The final test case uses the same master node, tasks, and data as the first two, but has 4 workers per worker node and varies the number of worker nodes from 1 through 4. The number of jobs varies from 8 to 16 to 32 (workers *4 * nodes). This illustrates how IDL and ENVI Services Engine job completion times scale with the size of the cluster.

A shown in Figure 4, average elapsed time for each job as the number of nodes is increased stays constant.

Figure 5 shows the total elapsed time per node for each task. The slight positive slope, especially in the Addition task, shows Master overhead. This shallow slope shows that ENVI and IDL Services Engine operations scale very efficiently as nodes are added to the system.

Finally, Figure 6 shows the effective time for each job decreases as worker nodes are added to the cluster, similar to the results seen in Test Case Two. This is a worst case scenario as all jobs are reading and writing to the same areas/ files on disk, which is extremely unlikely in actual application.

Summary: Maximizing IDL and ENVI Services Engine Performance

Service Engine maximum performance depends on matching the configuration to the type(s) of processing the system will be doing. Because it is both highly performant and scalable, Services Engine will make maximal use of your system. Good systems engineering will ensure one component doesn’t needlessly hamper overall performance.

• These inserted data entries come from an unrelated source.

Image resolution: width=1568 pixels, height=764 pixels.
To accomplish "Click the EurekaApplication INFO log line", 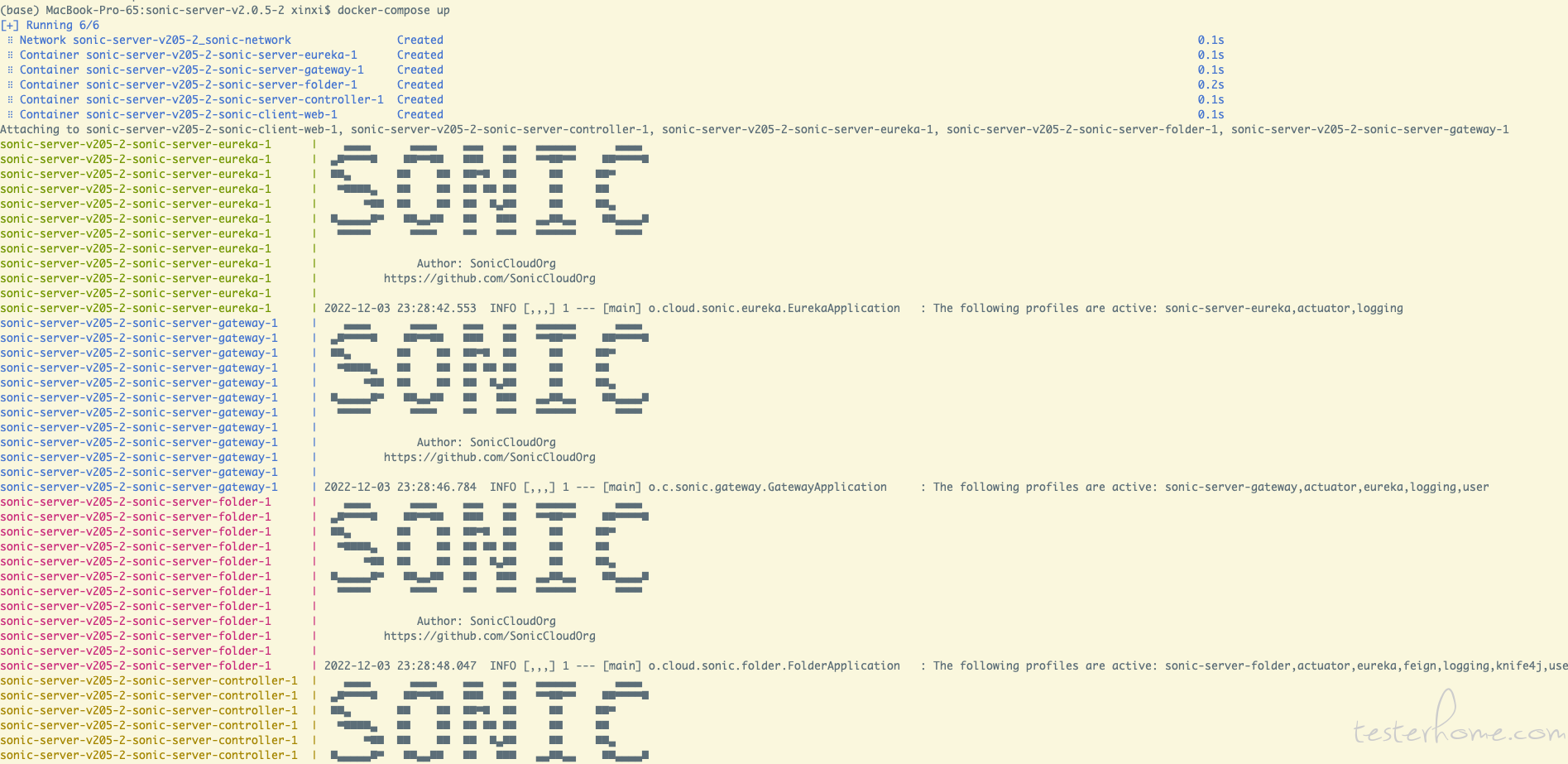I will tap(864, 308).
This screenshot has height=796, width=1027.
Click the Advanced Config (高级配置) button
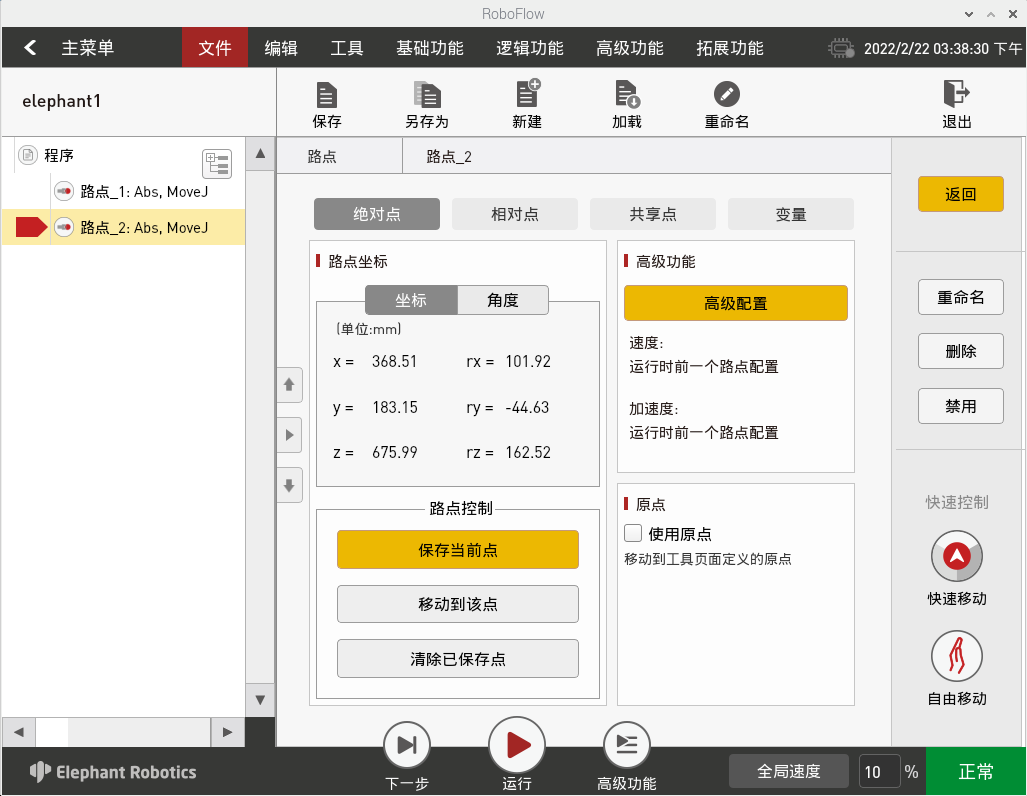pyautogui.click(x=736, y=303)
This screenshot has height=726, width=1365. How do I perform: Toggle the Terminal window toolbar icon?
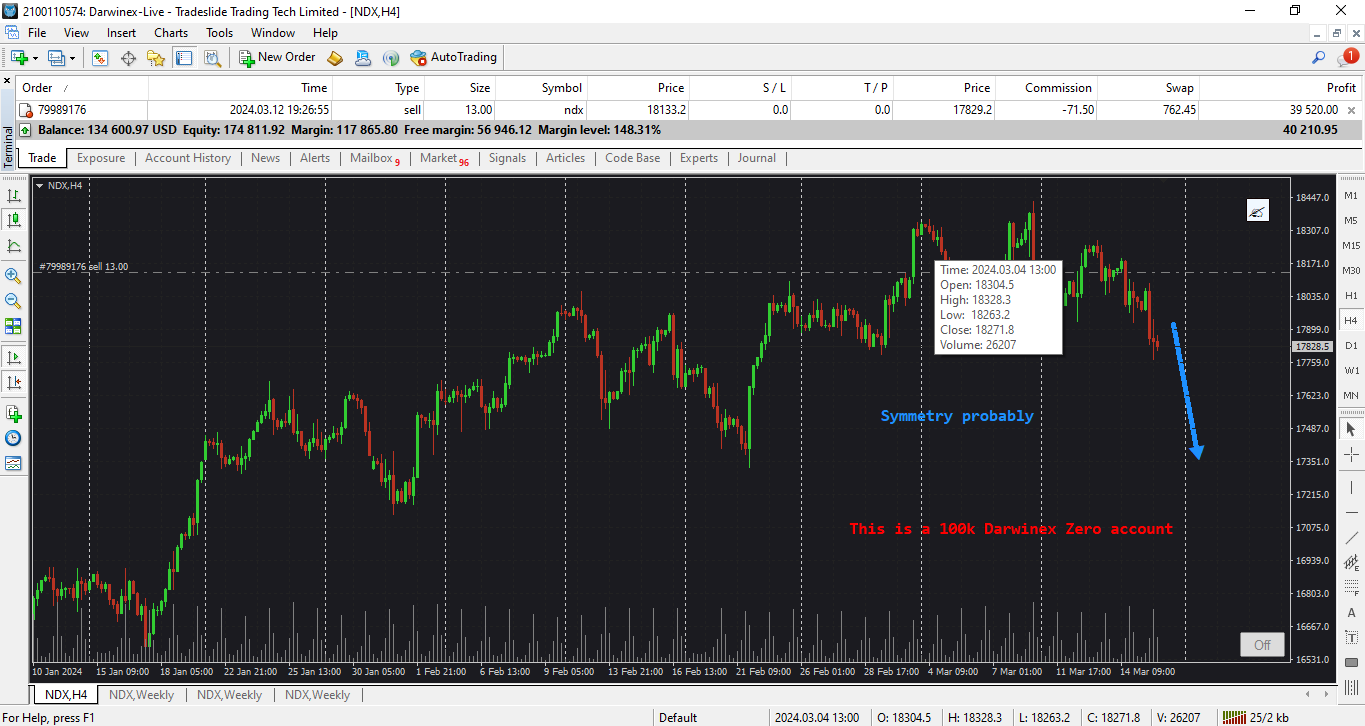click(x=184, y=58)

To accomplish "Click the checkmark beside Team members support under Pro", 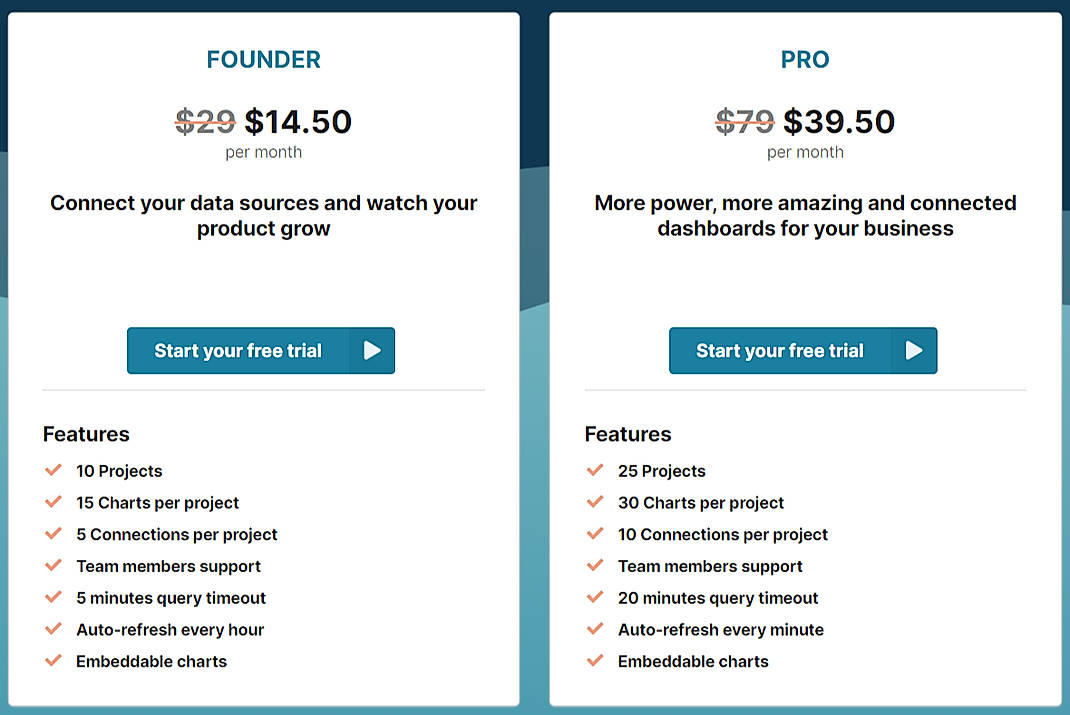I will (596, 566).
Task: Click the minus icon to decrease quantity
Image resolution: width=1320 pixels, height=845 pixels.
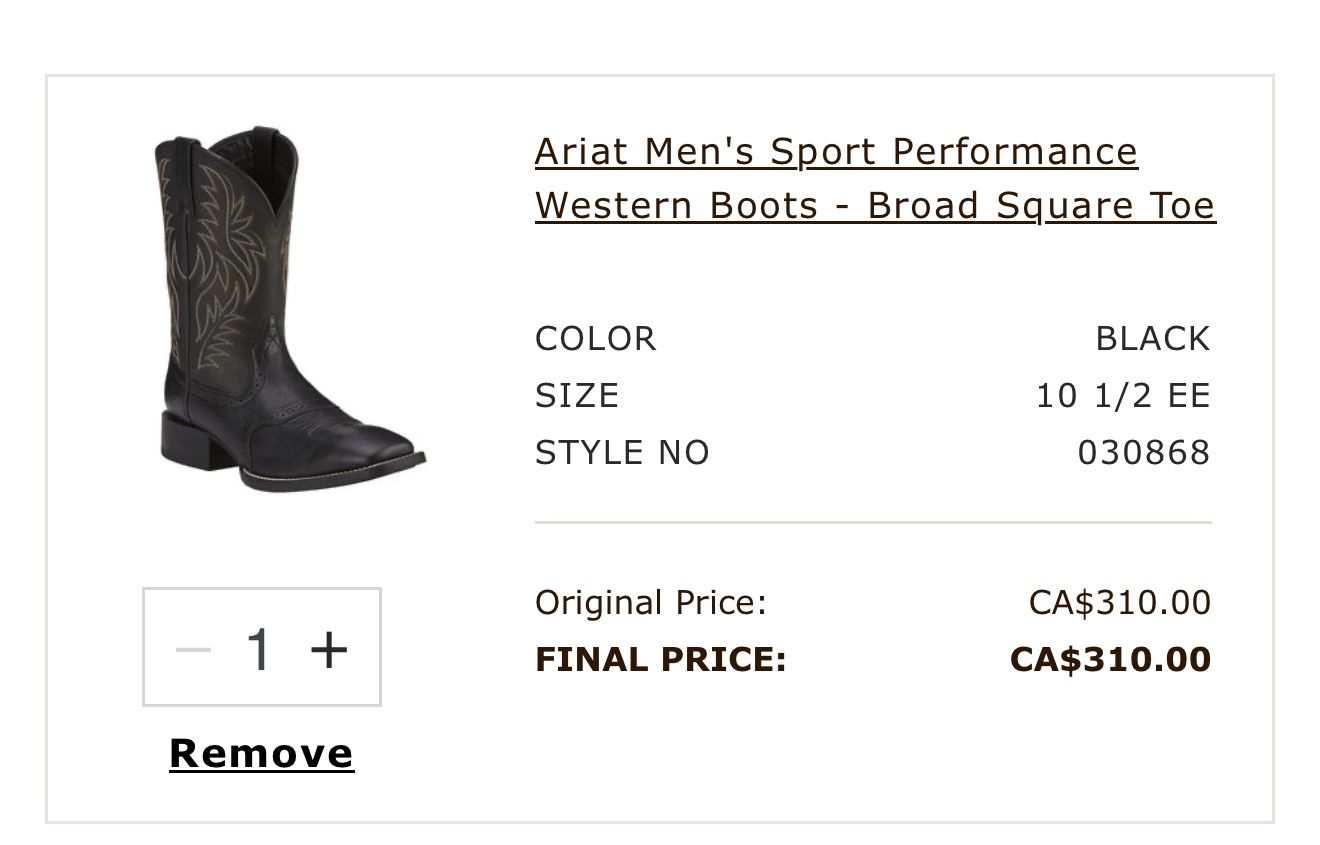Action: (x=194, y=648)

If tasks are dominantly computational in nature (e.g. image FFT), optimized data access and I/O is not a significant concern no matter how many workers are in the system.
If the Services Engine is to be used in a traditional cluster setting, higher performance data access should be used when more than 8 workers can be expected to be performing I/O-intensive tasks.
Solid state drives, NAS systems, and optimized RAID arrays will all help I/O intensive operations run as fast as possible on Services Engines configured to have more than 8 workers.
When configuring a system to run Services Engine, ensure that each node has enough memory to cover the requirements of the most memory intensive task multiplied by the number of workers on that node.

IDL and ENVI Services Engine provides the bridge between desktop prototype development and accessible high-performance cloud computing. Configuring Services Engine to meet your demands will ensure maximum performance and success.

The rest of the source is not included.